2.  On June 7, AMC attended a concert in the Madison-Morgan Chamber Music Series.  The Amernet String Quartet were the artists.  The first work was the Italian Serenade by Hugo Wolf, a composer who music has nearly disappeared in the US.  This is a bright cheerful piece, Italy spawned many of these bright homages.  It must be the wine.  The second piece was Goldmark's String Quartet in A Minor.  Goldmark has also nearly disappeared.  This quartet is full of romantic excess and is hyper-emotional.  It was played well but there were some major intonation issues.  AMC cringed.  Christopher Rex joined the Amernet for this performance.  the final work was Chausson's Concerto for piano, Violin, and String Quartet.  This is an interesting piece if for no other reason than the instrumentation.  David Coucheron, violin, and Liza Stepanova, piano joined the quartet.  It was a tight, well-played performance with Coucheron adding his usual bravado.  Michael Klotz, the viola, in the Amernet was also quite powerful and took the viola parts outside of the shadow of the violins.

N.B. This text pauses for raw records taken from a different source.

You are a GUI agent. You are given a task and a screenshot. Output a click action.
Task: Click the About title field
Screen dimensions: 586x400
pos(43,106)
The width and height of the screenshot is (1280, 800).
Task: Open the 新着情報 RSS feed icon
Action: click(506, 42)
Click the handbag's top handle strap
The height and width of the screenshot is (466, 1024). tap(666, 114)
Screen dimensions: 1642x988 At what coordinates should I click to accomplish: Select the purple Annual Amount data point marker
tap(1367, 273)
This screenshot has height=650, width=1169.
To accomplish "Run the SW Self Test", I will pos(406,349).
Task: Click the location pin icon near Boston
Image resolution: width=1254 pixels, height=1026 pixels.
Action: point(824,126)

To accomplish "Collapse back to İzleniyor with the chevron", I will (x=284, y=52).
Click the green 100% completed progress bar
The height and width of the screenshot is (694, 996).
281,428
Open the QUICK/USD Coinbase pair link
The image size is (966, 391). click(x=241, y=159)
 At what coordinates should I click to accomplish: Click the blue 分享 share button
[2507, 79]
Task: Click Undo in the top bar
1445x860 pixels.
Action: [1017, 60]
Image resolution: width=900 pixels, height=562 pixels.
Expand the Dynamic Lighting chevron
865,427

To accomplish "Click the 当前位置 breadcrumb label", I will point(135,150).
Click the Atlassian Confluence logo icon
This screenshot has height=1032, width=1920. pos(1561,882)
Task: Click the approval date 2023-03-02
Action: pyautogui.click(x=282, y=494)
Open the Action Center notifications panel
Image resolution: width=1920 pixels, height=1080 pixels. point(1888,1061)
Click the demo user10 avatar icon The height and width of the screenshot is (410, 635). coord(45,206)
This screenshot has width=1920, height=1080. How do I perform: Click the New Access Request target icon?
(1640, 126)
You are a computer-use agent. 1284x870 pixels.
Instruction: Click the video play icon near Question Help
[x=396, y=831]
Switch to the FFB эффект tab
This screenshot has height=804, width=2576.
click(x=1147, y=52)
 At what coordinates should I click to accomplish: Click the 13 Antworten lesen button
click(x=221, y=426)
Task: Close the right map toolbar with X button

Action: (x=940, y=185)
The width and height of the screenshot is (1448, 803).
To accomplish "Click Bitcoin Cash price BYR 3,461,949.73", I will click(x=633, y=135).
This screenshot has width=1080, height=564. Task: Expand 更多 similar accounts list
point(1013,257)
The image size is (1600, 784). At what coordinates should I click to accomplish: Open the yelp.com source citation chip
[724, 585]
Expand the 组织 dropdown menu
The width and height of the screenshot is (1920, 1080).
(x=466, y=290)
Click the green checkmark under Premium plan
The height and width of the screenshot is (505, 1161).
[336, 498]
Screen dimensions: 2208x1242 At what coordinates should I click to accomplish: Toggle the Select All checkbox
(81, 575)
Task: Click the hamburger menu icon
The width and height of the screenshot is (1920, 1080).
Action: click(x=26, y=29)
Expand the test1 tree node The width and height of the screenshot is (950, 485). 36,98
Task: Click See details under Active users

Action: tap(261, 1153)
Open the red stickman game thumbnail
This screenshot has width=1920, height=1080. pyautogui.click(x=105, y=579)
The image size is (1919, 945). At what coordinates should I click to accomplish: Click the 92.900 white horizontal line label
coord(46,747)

 3.  On June 13, AMC attended Chamber Cartel's  performance of The Stone Tapestry by Jeff Herriott.  The music is languorous and makes use of tuned goblets, temple gongs, bowed metal bars, a modified bassoon that sounded a bit like a didgeridoo, stones rubbed on 2" X 4" wood pieces,  and a bass flute.  The performance was held at Atlanta's Goat farm, which is a center or bringing together the arts and technology. Its looks like an abandoned factory because it is an abandoned factory.  It lack air conditioning, which on a hot steamy Atlanta night, is a bit of a punishment.  Trains role by the performing space about once every half hour.  Sometimes their loud sounds work well with the music and sometimes not.  There were also lighting effects tastefully added, as well as a large projection of slides that morphed ever so slightly as the music played.   Herriott's composition is described as "...a collection of interwoven myths, about origins, lifecycles, and the pace and significance of change."  AMC takes their word for it, but it is nice space music.  That is in no way meant to be pejorative, but it  does sound a bit like what you might hear from time-to-time on Music from the Hearts of Space,  The performers were wonderful and, had it been cooler, it would have been a perfect way to spend a summer evening.  But Chamber Cartel nevers disappoints.